To be fair, some companies like Autodesk, Figma, and Google are already using WebAssembly. It exists in the present, but it's far from mainstream. As it stands today WebAssembly is probably a bridge too far for most teams. I can't wait to use it, but it's not quite general purpose yet.

What do we mean by High Performance?

With that qualification out of the way, let's take a moment to provide some context for terminology. High performance computing is a term that describes the area of the tech industry where things just this side of theoretical meet the realities of modern hardware and software architecture.

Specialized supercomputers aside, companies like Intel, AMD, and Nvidia have been leading the way while chasing Moore’s Law for decades at this point. Hardware from these companies and their contemporaries are only limited by the capabilities of their manufacturing processes, which are undoubtedly some of the most advanced in the world. In fact, hardware designs are increasingly running up against challenges posed by the laws of physics themselves. They can make transistors so small and pack them so close together that keeping the electromagnetic fields from interfering with each other is a primary limiting factor.

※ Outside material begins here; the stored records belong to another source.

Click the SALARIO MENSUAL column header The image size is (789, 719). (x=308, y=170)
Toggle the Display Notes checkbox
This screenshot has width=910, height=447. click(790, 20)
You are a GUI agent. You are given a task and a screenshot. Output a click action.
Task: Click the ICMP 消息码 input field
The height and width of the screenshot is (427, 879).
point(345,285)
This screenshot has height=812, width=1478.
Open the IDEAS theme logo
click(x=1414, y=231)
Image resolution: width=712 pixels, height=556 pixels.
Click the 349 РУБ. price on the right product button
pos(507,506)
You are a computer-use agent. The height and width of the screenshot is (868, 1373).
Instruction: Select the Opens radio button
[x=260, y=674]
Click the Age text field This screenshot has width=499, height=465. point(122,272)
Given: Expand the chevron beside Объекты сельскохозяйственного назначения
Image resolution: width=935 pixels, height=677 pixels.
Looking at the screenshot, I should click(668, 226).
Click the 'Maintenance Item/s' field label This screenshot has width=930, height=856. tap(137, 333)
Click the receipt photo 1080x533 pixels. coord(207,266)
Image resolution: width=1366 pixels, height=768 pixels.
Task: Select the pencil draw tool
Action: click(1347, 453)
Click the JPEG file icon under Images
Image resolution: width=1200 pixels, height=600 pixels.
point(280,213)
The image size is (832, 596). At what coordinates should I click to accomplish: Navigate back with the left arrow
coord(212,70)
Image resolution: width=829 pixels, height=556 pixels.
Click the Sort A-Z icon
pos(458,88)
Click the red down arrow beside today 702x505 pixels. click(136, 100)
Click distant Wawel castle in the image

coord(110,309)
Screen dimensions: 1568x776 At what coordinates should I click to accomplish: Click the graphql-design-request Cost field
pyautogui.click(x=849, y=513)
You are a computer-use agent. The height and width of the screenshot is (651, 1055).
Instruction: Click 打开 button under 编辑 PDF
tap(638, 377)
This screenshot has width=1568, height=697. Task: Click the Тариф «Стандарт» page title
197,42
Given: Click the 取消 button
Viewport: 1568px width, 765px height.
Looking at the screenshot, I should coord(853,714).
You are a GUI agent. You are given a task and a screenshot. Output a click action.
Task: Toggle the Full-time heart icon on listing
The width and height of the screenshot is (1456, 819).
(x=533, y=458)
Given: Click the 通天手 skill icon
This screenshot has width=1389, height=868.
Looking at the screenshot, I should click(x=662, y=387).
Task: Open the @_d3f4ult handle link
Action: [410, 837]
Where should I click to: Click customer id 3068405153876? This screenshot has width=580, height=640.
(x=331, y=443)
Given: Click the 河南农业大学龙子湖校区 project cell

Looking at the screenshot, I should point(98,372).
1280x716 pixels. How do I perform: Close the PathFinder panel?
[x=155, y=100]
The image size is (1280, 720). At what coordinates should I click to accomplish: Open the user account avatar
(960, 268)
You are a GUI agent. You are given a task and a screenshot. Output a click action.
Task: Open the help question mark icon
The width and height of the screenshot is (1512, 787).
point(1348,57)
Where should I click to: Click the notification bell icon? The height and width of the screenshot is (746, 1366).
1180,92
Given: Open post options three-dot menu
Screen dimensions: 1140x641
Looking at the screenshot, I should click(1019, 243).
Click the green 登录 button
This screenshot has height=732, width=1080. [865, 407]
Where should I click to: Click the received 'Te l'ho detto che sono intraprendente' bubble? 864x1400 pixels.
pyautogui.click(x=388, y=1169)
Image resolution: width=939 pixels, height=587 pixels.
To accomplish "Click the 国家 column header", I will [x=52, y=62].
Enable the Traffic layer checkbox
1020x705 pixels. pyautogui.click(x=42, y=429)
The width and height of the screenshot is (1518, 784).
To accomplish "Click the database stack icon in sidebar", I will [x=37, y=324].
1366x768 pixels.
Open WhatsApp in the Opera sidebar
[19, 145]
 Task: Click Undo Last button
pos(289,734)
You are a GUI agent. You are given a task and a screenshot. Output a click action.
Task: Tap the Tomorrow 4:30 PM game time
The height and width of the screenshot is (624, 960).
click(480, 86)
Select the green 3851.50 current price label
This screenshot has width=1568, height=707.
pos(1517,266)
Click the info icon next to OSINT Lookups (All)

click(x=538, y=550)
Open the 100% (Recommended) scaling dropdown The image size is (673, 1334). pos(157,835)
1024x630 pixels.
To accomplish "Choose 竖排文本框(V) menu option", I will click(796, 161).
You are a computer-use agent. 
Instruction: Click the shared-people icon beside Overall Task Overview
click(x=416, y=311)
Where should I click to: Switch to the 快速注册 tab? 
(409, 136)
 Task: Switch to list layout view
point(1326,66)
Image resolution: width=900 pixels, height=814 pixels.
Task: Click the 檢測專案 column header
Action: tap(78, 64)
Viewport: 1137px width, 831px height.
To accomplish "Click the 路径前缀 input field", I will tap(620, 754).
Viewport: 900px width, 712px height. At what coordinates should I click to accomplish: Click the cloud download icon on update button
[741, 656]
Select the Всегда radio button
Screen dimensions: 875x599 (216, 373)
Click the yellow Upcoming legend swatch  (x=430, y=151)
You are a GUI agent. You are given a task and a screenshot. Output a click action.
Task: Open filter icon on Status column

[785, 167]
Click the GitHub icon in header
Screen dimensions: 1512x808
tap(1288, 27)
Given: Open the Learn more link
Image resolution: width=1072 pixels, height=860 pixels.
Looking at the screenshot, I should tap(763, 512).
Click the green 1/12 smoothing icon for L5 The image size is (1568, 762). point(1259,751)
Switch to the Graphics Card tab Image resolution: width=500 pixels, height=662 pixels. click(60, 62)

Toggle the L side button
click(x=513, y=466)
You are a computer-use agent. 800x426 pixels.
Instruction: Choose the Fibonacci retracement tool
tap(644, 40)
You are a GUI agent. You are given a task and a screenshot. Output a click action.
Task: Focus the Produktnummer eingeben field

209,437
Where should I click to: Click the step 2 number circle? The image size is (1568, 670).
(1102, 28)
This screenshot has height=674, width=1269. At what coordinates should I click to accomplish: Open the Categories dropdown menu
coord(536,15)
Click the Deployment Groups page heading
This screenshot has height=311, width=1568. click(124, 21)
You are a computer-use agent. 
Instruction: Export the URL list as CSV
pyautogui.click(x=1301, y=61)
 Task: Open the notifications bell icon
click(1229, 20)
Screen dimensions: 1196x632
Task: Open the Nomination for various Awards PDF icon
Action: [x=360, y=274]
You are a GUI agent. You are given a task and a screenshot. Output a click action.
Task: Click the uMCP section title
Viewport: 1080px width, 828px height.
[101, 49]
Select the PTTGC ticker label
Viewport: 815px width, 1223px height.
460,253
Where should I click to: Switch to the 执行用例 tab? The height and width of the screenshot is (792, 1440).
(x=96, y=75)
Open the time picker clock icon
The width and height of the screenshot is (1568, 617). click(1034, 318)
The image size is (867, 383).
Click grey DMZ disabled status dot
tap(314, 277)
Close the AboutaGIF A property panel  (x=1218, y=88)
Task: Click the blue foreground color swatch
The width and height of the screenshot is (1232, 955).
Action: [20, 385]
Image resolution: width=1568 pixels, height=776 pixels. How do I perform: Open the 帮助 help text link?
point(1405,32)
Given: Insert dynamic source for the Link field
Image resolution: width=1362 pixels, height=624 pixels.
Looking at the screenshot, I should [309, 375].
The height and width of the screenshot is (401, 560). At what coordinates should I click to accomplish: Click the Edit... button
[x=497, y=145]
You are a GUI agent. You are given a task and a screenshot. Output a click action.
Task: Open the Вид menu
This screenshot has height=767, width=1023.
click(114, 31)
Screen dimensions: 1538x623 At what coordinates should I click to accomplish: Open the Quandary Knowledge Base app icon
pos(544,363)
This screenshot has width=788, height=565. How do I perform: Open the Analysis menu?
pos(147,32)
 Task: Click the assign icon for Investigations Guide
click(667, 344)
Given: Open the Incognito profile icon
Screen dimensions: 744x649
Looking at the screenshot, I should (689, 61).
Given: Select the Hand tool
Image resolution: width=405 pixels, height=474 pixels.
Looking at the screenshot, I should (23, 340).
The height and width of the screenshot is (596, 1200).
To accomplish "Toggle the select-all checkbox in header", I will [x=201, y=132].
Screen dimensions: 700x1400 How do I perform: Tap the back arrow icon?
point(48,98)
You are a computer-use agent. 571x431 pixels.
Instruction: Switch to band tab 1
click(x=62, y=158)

Quantum computers and other attempts to supersede the limits of electrons traveling on wires are still limited to the realm of elite laboratories and R&D projects.

Today, the most practical and common way to maximize computing power is by using clustering. Whether it’s CPUs, GPUs, cores, or entire servers, the concept of horizontal scaling is pretty straightforward. More hardware, bigger hardware, and more deployments all provide more computing power, more or less by definition.

Of course clustering only works if the tools are designed to take advantage of the cluster's horizontal scale. If the work cannot be parallelized, or broken up, across the cluster, then the cluster will provide no benefit. The power comes in being able to do lots of small jobs simultaneously instead of one huge job or a few really big jobs. As it turns out, one of the primary reasons GPUs are so fast these days is they're massively parallel.

Massively parallel you say?

Yep. I don’t fully grok the hardware architecture of GPUs, but this article has some great visual aids and metaphors. The idea of many, many small pipes versus one or a few big ones especially rings true once you’ve written your first pixel shader. [^pixelshader]

At some point, people realized this massively parallel model could be used not just to push bigger, brighter, and more realistic displays, but also to perform resource intensive tasks at a level of performance previously not achievable without supercomputers. General purpose GPU programming, or GPGPU, is sort of the umbrella term for this movement. GPUs and GPU clusters are now standard issue for ML, data science, and other workloads that far exceed the capabilities of your typical MacBook Pro.

High Performance JavaScript Applications

Personally, I’ve been using GPU programming and other techniques to do data visualization and geospatial visualization at a scale that's out of reach with DOM based techniques. I spent many years mastering D3 and even wrote a book about it, but it wasn’t intended for very large datasets. Using the most common D3 output of SVG, your element limit is somewhere around 2000.

Contrast this with technologies like WebGL, which fully utilizes the GPU and can support millions of points out of the box. With virtually no memory usage and no effect on the main thread that's running the rest of your app.

[^pixelshader]: As the name implies, a pixel shader is run for each pixel in the drawing area, every frame. That means drawing a 3840 x 2160 4K scene at 60 FPS will execute your pixel shader 497,664,000 times every second. I don’t care what kind of hardware you’re on, doing that many operations one after another in under one second would be nearly impossible. It has to be massively parallelized, and that’s where GPUs shine because it’s always been that way. GPUs have been architected and perfected for decades now to maximize how many millions of operations can be performed at the same time.